Stage 7 · Master
Event-Driven Architecture with Kafka
Producing & Consuming Events Idempotently
At-least-once delivery is fine if consumers are built to tolerate replay instead of pretending duplicates cannot happen.
Stop Chasing Exactly-Once
Exactly-once is one of those phrases that sounds like architecture maturity until you ask what it means at the boundary that matters. Kafka can offer strong guarantees inside its own log mechanics, but the moment a consumer updates Postgres, calls an email provider, or writes to Redis, the problem is bigger than broker semantics. Fieldwork therefore plans around at-least-once delivery and makes handlers idempotent. That is not settling. It is choosing a guarantee we can actually keep end-to-end.

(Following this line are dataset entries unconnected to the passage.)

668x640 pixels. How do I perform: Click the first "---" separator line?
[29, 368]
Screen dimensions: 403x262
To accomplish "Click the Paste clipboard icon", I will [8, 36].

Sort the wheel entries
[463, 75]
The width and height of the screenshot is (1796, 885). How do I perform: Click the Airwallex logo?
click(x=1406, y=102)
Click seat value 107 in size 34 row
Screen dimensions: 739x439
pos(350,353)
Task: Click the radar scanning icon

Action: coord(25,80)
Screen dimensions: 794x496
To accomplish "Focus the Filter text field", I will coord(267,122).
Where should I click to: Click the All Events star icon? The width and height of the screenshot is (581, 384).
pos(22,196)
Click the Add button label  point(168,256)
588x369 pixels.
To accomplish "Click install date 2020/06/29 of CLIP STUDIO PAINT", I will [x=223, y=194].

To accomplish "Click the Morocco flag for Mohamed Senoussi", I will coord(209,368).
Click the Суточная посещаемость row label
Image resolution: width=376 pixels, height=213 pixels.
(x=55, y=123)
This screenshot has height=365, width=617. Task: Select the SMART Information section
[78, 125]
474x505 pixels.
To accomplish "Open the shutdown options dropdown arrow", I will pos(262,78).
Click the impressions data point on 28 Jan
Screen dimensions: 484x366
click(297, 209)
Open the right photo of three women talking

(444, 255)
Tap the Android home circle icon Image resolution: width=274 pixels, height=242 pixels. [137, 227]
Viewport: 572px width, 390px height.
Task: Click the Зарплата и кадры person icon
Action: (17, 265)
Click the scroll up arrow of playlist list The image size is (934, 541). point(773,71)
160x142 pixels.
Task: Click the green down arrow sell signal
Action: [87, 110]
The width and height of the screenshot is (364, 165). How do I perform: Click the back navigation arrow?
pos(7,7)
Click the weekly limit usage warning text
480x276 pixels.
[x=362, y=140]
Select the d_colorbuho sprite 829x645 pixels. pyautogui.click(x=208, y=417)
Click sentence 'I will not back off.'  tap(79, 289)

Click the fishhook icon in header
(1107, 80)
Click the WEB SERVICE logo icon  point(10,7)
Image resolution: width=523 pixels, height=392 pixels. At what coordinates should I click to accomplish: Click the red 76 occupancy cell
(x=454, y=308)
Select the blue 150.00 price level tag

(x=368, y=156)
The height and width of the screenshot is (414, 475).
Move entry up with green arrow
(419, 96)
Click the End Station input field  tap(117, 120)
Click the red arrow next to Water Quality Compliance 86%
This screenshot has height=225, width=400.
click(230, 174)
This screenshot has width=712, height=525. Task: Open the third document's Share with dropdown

The rejected design was psychological more than technical: we'll make duplicates impossible. In practice, duplicates appear because producers retry, consumers crash after side effects but before offset commit, or operators replay topics during recovery. Pretending those are exceptional makes the system brittle. Designing for idempotency makes them ordinary.
| Goal | Why it sounds appealing | Why Fieldwork chose differently |
|---|---|---|
| Exactly-once everywhere | Feels mathematically clean | Too many side effects occur outside the broker's guarantee boundary |
| At-most-once | Avoids duplicates | Drops work on failures, which is worse for audit and notification flows |
| At-least-once + idempotent consumers | Requires explicit state tracking | Chosen because it is realistic across broker, DB, and external APIs |
A duplicate event is not the bug. Producing a duplicate side effect because the consumer could not recognize the event is the bug.
Producer Identity and Ordering
Idempotent consumers start with stable producer identity. Every planned Fieldwork event includes a globally unique event_id, the aggregate identity it belongs to, and a monotonic version for that aggregate. That version is not there for decoration. Consumers that maintain a projection of task state need to know whether they are applying event 9 after event 8 or receiving an old replay after event 10 already won. We rejected payloads that only contained task updated with no version or event ID because they force consumers to guess whether they have seen the fact before.
- Give every event a stable unique ID.
- Include aggregate version when consumers need ordering or projection safety.
- Use partition keys that keep one aggregate's event stream together when ordering matters.
Consumer-Side Deduplication
The simplest useful consumer pattern is a processed-events table in the consumer's own database. On message receipt, the consumer opens a transaction, attempts to insert event_id, applies its state change if the insert succeeds, and commits. If the insert hits a uniqueness violation, the event was already processed and the handler exits cleanly. That is the concrete design Fieldwork plans for audit projections, activity feeds, and notification bookkeeping. We rejected in-memory dedup caches because process restarts erase them, and deduplication is valuable precisely when processes restart.
Once the dedup insert and projection write share a transaction, reprocessing the same event becomes a harmless no-op instead of a data-quality incident.
Retries, Poison Messages, and Side Effects
Idempotency does not eliminate bad messages. Consumers still need a policy for malformed payloads, schema mismatches, and downstream side effects that fail persistently. Fieldwork's planned model is to separate this event has already been handled from this event cannot currently be handled. Temporary failures get retried with backoff. Truly poison events go to a dead-letter path with enough metadata to inspect and replay after a fix. External side effects like email sending also need their own idempotency keys when possible. We rejected the lazy answer of just don't commit the offset and let Kafka redeliver forever because that turns one poison message into a stuck partition.
| Failure type | Response | Why |
|---|---|---|
| Duplicate delivery | Dedup table turns it into a no-op | Normal at-least-once behavior |
| Temporary downstream outage | Retry with backoff | Preserve work without hammering the dependency |
| Malformed or incompatible payload | Dead-letter and alert | Infinite redelivery does not heal bad data |
The Decision
Fieldwork's planned eventing model embraces at-least-once delivery and makes consumers responsible for durable deduplication. Producers emit stable event IDs, aggregate versions, and meaningful keys; consumers write processed-event markers in the same transaction as their side effects. We rejected the fantasy of exactly-once end-to-end because it breaks the moment side effects leave the broker. The real decision is more practical and more reliable: duplicates will exist, so the system should know how to absorb them.